World Antimicrobial Awareness Week: Faculty roundup
It's World Antimicrobial Awareness Week, an annual global event aimed at raising awareness about antimicrobial resistance (AMR) and promoting best practices to curb its emergence and spread. Over the past 12 months, our Faculty has been actively contributing to the fight against one of the greatest threats to human and animal health. Here's a recap of our 2023 AMR news and blog research highlights:
Launch of CAMO-Net
This year marked the launch of the Centres for Antimicrobial Optimisation Network (CAMO-Net), a global research consortium led by Professor Alison Holmes (ISMIB). CAMO-Net brings together research teams from Liverpool and Imperial College London in the UK, along with institutions in Uganda, South Africa, and Brazil, all working collaboratively to address the impact of AMR on human health.
New global collaboration
The University and the Global Antibiotic Research and Development Partnership (GARDP) signed a Memorandum of Understanding to collaborate on new projects addressing antimicrobial resistance for the benefit of public health. Building on their work since 2018 to advance treatment options for newborns with sepsis, this collaboration has laid the foundation for a new global clinical trial on neonatal sepsis.
Prestigious fellowship award
Dr Esmita Charani (ISMIB) received a Wellcome Trust Career Development Fellowship, a four-year grant supporting her research in applying social sciences to tackle the challenges of AMR. Based at the University of Cape Town, South Africa, Dr Charani's research explores the intersectionality of power dynamics, hierarchies, and health-seeking behaviours in hospital settings.

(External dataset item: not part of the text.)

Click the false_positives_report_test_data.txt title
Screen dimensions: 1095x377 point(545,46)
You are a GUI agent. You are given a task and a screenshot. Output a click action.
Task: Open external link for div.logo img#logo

The evolution and spread of Shigella
Experts at the Faculty's NIHR HPRU in Gastrointestinal Infections led an international collaboration investigating the genetic makeup and global spread of Shigella sonnei, a multidrug-resistant sexually transmissible bacterium. This research aims to better understand the drivers behind the current epidemic and predict and prevent future outbreaks. PhD student Lewis Mason (IVES) told us more about his work on the project in a Becoming an Expert blog.
AI in clinical practice
In an innovative approach, researchers from the Faculty explored the use of the AI-powered chatbot ChatGPT in making decisions about prescribing antibiotics to patients. Published in The Lancet, their findings indicate that while artificial intelligence cannot replace the role of a family doctor, there is clear potential for technology to play a role in clinical practice.